Kane entered politics after becoming involved in a campaign against the extension of the M77 motorway. She is a prominent opponent of the M74 extension plan, and campaigned against the treatment of toxic waste in South East Glasgow. She has also campaigned against water fluoridation and GM crops.

[edit] Role in the Scottish Socialist Party

In 1996 she was the first ever candidate of the newly formed Scottish Socialist Alliance when she contested a Glasgow City Council by-election in the Toryglen ward, an area threatened by the M74 extension plan, and came third with a creditable 18%. After this she was an election candidate a number of times for the Scottish Socialist Alliance and its successor the Scottish Socialist Party, and in 2003 she was elected as an MSP in Glasgow as the party's no. 2 candidate in the regional list, behind Tommy Sheridan, its convenor at the time.

She served on the National Executive committee of the party for a number of years and as the party's environmental spokesperson, writing a column One World for the Scottish Socialist Voice.

[edit] Political Activism

She is most famous for her gesture when as a new MSP she took the oath to the Queen with her hand raised and the words "My oath is to the people" written on it. In a newspaper interview she promised to bring a little "craziness" to the Parliament.

Kane is active in the fight to end the detention of children at Dungavel asylum detention centre, as well as campaigns for migrants rights and against dawn raids.
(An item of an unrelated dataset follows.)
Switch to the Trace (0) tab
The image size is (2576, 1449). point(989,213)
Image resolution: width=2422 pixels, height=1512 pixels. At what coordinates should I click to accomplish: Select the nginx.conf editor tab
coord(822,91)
She personally paid the bail for a Cameroonian woman called Mercy Ikolo and her Ireland-born 18 month old baby to allow them to leave the centre, inviting them to stay with her and her daughters in their tenement flat until their visa issues were resolved.

In 2005 Kane accepted an invitation to meet Fidel Castro at a conference in Cuba.[1] She caused controversy when she took part in an anti-nuclear protest, locking herself to a model nuclear submarine outside the Scottish parliament.[2]. She was fined £150 for the demonstration, and was jailed for 14 days in October 2006 for refusing to pay the fine.

In June 2005 she was suspended from the Scottish Parliament for the month of September due to her part in a peaceful protest by way of disrupting parliamentary proceedings along with fellow socialist MSPs Carolyn Leckie, Frances Curran and Colin Fox. They were highlighting the issue of the right to protest outside the Gleneagles Hotel, the site of the 31st G8 summit.

[edit] Other Information

In late 2003 she announced that she was taking a short break from politics to deal with clinical depression. When criticised by another MSP for lack of attendance in the chamber and for not having made many speeches, she described how her hands had begun uncontrollably shaking under her desk, and blamed the Parliament's "macho boys club" of personal attacks for exacerbating the problem (although her own party was accused of being part of this culture). She has since returned to work and has been active in both refugee issues and anti-war work.

She has a regular column "Rosie Kane" in the Sunday Mail.

She was one of several SSP members who were witnesses in Sheridan v News International.